Jobs:
A. From the article on multiple domains and SEO, output the passage between "Does having multiple" and "with multiple domains.", inclusive, with no changes.
B. Translate this sentence from the article on multiple domains and SEO into Spanish: "There are many legitimate reasons for a business to have multiple websites."

Article:
Does having multiple domains help or hurt your SEO?
Let’s go for the Featured Snippet! The short answer is that having multiple domains can definitely be problematic for SEO performance due to cannibalization.
It doesn’t have to be, though.
There are numerous strategies for how multiple domains can complement each other’s SEO, and I will point some of these out as I go along. Thanks to my colleague Rachel Anderson, our Sr Director of Web Intelligence, for her contributions to this piece.
But for this article, let’s focus on the problems (because let’s face it, a lot of you are likely reading this because you suspect there’s a problem with your multi-site SEO strategy!).
In this article you will learn the following:
- Why a business might use multiple domains for SEO.
- Common SEO problems for businesses with multiple domains.
- How to analyze the SEO performance of multiple domains.
- Key organic traffic patterns/problems to look out for.
- Ideas for how to fix cannibalization problems that can arise from having multiple websites based on similar topics.
Why A Business Might Use Multiple Domains For SEO
There are many legitimate reasons for a business to have multiple websites. Common reasons include:
Businesses with multiple brands.

Supplied information:
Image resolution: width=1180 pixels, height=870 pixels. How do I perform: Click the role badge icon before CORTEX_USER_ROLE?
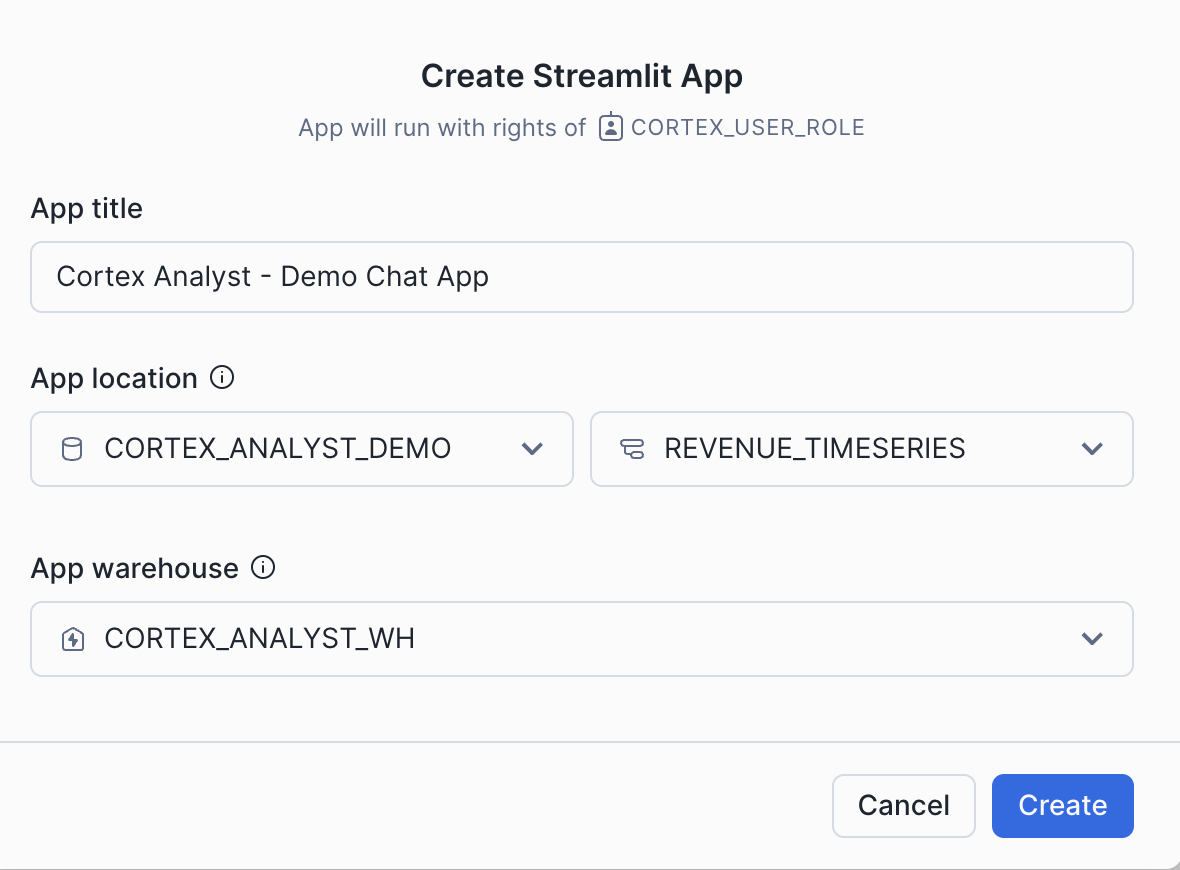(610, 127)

The replies:
A.
Does having multiple domains help or hurt your SEO?
Let’s go for the Featured Snippet! The short answer is that having multiple domains can definitely be problematic for SEO performance due to cannibalization.
It doesn’t have to be, though.
There are numerous strategies for how multiple domains can complement each other’s SEO, and I will point some of these out as I go along. Thanks to my colleague Rachel Anderson, our Sr Director of Web Intelligence, for her contributions to this piece.
But for this article, let’s focus on the problems (because let’s face it, a lot of you are likely reading this because you suspect there’s a problem with your multi-site SEO strategy!).
In this article you will learn the following:
- Why a business might use multiple domains for SEO.
- Common SEO problems for businesses with multiple domains.

B. Hay muchas razones legítimas para que una empresa tenga varios sitios web.